***** Metin Parçası

Bir ülkenin kalkınmasında bir çok konu etkendir. Ülkenin kalkınmasında rol oynayan bu konuların arasında ulaşım yatırımları, sağlık yatırımları, ithalat, ihracaat değerlerinde, enerji tüketimi ve bihassa semaye piyasasına kayıtlı şirketlerin hisse değerlerinde artış olursa, o ülkede olumlu hareket olduğuna inanırım. Bu değerlere ekonomi ile uğraşan insanlar kalkınmanın göstergelerinden biri derler.
Bir de şehirlerarası yollarda kamyonlar mal taşımada yoğun çalışırsa, bunun da ekonominin hareketlendiğine işaret olduğuna inanırım.
Şehirlerarası yollarda yük taşıyan kamyonların durdukları ve ihtiyaçlarını giderdikleri yerler vardır. Bu yerlerde bilhassa yemek molası vermek bir ayrıcalıktır. Park yerinde çok kamyon olan lokantada yemek yemeyi çok severim. Lokantada pişen yemekler mutlaka lezzetli olması gerekir. Bir kamyon sürücüsü ağzının tadını bilir ve bozulduğu yere bir daha asla gelmez. Türkiye’nin kara yollarında binlerce araç ve binlerce sürücü olduğunu unutmamak gerekir.
Ankara’dan Denizli’ye giderken bilhassa Dinar’da durur, Menderes nehrinin doğduğu kaya dibindeki lokantada sacda kavurma yerim. Bugüne kadar lezzetini nasıl bozmamışsa, Çorum çıkışındaki dağ lokantasında pişen et yemeklerinin tadının da hiç değişmediğini izlemekteyim. Ne zaman oradan geçsem bir veyahut iki kamyon görür, hemen park ederim. Tok bile olsam biraz yemek yerim.

**********
***** Alıntılanan Veriler

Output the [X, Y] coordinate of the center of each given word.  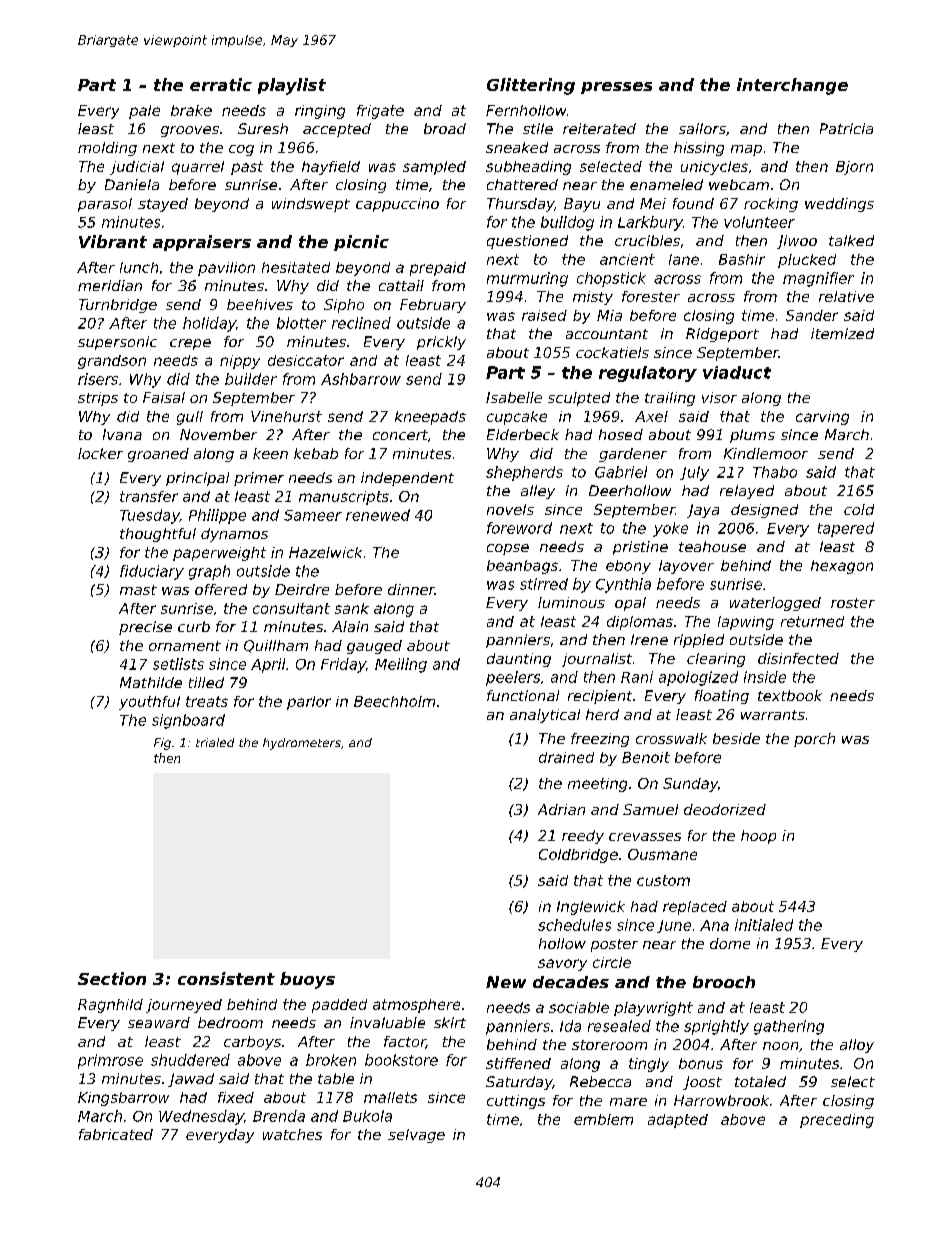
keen [270, 453]
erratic [221, 84]
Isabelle [514, 397]
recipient [600, 697]
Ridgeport [722, 335]
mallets [390, 1097]
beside [736, 738]
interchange [792, 86]
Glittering [531, 86]
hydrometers [302, 744]
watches [292, 1134]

**********

> Yönergeler
1. Lütfen kalkınma ve yol lokantaları yazısını iki cümleyle özetleyin.
2. Kalkınma ve yol lokantaları yazısını kaldığı yerden sürdürün.
Satırlara gerek yoktur.

> Problemlerin Cevapları
1. Yazar, ulaşım ve sağlık yatırımlarında, ithalat ve ihracat değerlerinde, enerji tüketiminde ve sermaye piyasasına kayıtlı şirketlerin hisse değerlerinde artışı, ayrıca şehirlerarası yollarda kamyonların yoğun mal taşımasını ekonomideki olumlu hareketin işareti sayar. Kamyon sürücülerinin tadı bozulan lokantaya bir daha gelmediğini belirterek park yerinde çok kamyon olan lokantalarda yemeyi sevdiğini, Dinar'da sacda kavurma yediğini ve Çorum çıkışındaki dağ lokantasının et yemeklerinin tadının hiç değişmediğini anlatır.

2.
Bu göstergelere paralel olarak kalkınmakta olan bir ülkede alış veriş merkezleri mantar gibi çoğalır. Yüzlerce yeni iş yeri açılır, kimi yerde ithal ve pahalı eşyaların satıldığı yerler, değişik isimler altında buralarda sergilenir. İlk açılanlardan biri de Ankara’da ki Atakule olarak anılır. Bu mekanı dün gezmek istedim . Bütün dükkanların, Migros ve Vakıf Bank haricinde, kapanmış olduğunu üzülerek seyrettim. Geçen hafta Mersin’de yeni açılan Alış Veriş Merkezini gezmeye gittim.
Koridorlarda dolaşan yüzlerce vatandaşın saadece vitrin seyrettiğini izlemek de bana hüzün verdi. Bu duygularla düşünceli otele gitmek için bir taksi ararken, bu alışveriş merkezinin karşısında bir manav dükkanı dikkatimi çekti. Değişen Türkiye’de Sebze ve Meyva sergileyen bu mağazanın üzerinde, çağa ayak uyduran bir tabela vardı ‘’ SEBZE VE MEYVA SHOPPİNG CENTER ‘’. Güldüm, ne de olsa rekabet var diye düşündüm.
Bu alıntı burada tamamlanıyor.